**Extrait du texte**
##############################

Pourquoi la France intéresse l'Indonésie

Le quatrième pays le plus peuplé du monde, dans lequel se rend François Hollande ce mercredi, veut mieux gérer son domaine maritime. La France a une expérience forte à lui apporter. Par Eric Frecon, Enseignant-chercheur (Ecole navale), Coordinateur de l'Observatoire Asie du Sud-est (Asia Centre)
(Crédits : DR)

En 2014 et 2015, deux rapports parlementaires appelaient coup sur coup à « reprendre pied en Asie du Sud-est », dans « une région fondamentale pour conduire une diplomatie globale ». On ne peut alors que saluer la prochaine visite présidentielle en Indonésie, en Malaisie et à Singapour.

La France est déjà très présente à Singapour, où sa communauté est passée de 5 000 personnes enregistrées en 2005 à 12 000 en 2015. La cité-Etat pointait au 15e rang des exportations d'armes françaises en 2015. La Malaisie s'affichait sept rangs plus haut : 8e. Kuala Lumpur a acheté des sous-marins made in France au début des années 2000 et a fait l'objet de plusieurs visites de Jean-Yves Le Drian ces derniers mois.

La plus grande communauté musulmane du monde

Reste l'Indonésie, quatrième pays le plus peuplé, fort de la plus grande communauté musulmane au monde et s'étendant sur une distance supérieure à celle entre Dublin et Téhéran. La dernière visite d'un président français sur cet archipel de 17 000 îles remonte à 1986. Nicolas Sarkozy avait annulé un déplacement alors que l'Indonésie présidait l'ASEAN (Association of Southeast Asian Nations) en 2011. Le séjour de François Hollande vient donc combler un manque même si un président en fin de mandat, qui ne se représente pas, laissera toujours moins de trace qu'un nouvel élu.

Le marché indonésien, entre autres de l'armement, est déjà investi par les Chinois, Sud-Coréens, Russes et Américains. La France a certes des arguments à faire valoir, notamment dans la formation et le service après-vente, mais aux équipements doivent s'ajouter les idées. A ce titre, Paris dispose d'un coup d'avance, en particulier dans le domaine maritime du fait des objectifs similaires et grâce à son concept d'Action de l'État en Mer (AEM) - à savoir la gestion de l'ordre public en mer coordonnée par les préfets maritimes, sous l'autorité du Premier ministre et avec les équipements de toutes les administrations, dont la Marine, à leur disposition.

##############################

**Lignes sources**
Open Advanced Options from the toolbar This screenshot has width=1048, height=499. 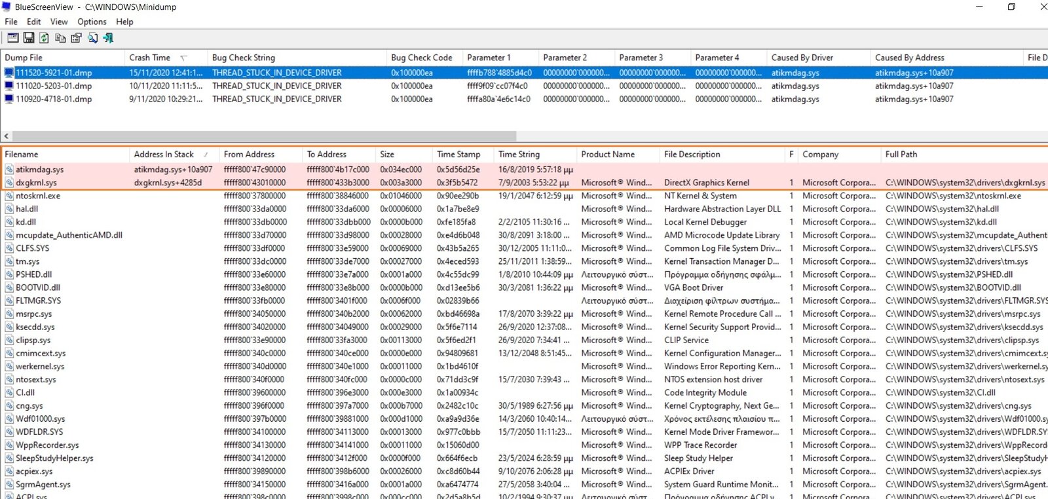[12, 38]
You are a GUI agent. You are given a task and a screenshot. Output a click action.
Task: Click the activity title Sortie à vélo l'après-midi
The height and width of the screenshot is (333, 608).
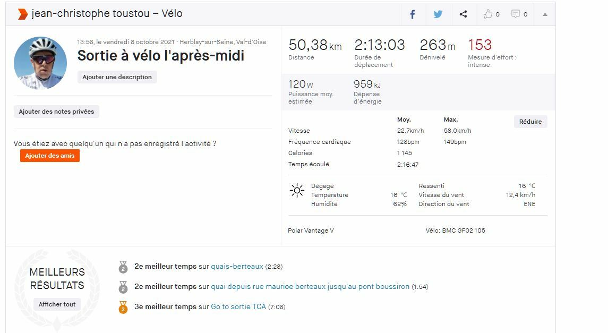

##############################

Recopiez à l'identique le passage de l'article sur la France et l'Indonésie, en commençant à « Le marché indonésien, entre » et en terminant à « à leur disposition. ».

Le marché indonésien, entre autres de l'armement, est déjà investi par les Chinois, Sud-Coréens, Russes et Américains. La France a certes des arguments à faire valoir, notamment dans la formation et le service après-vente, mais aux équipements doivent s'ajouter les idées. A ce titre, Paris dispose d'un coup d'avance, en particulier dans le domaine maritime du fait des objectifs similaires et grâce à son concept d'Action de l'État en Mer (AEM) - à savoir la gestion de l'ordre public en mer coordonnée par les préfets maritimes, sous l'autorité du Premier ministre et avec les équipements de toutes les administrations, dont la Marine, à leur disposition.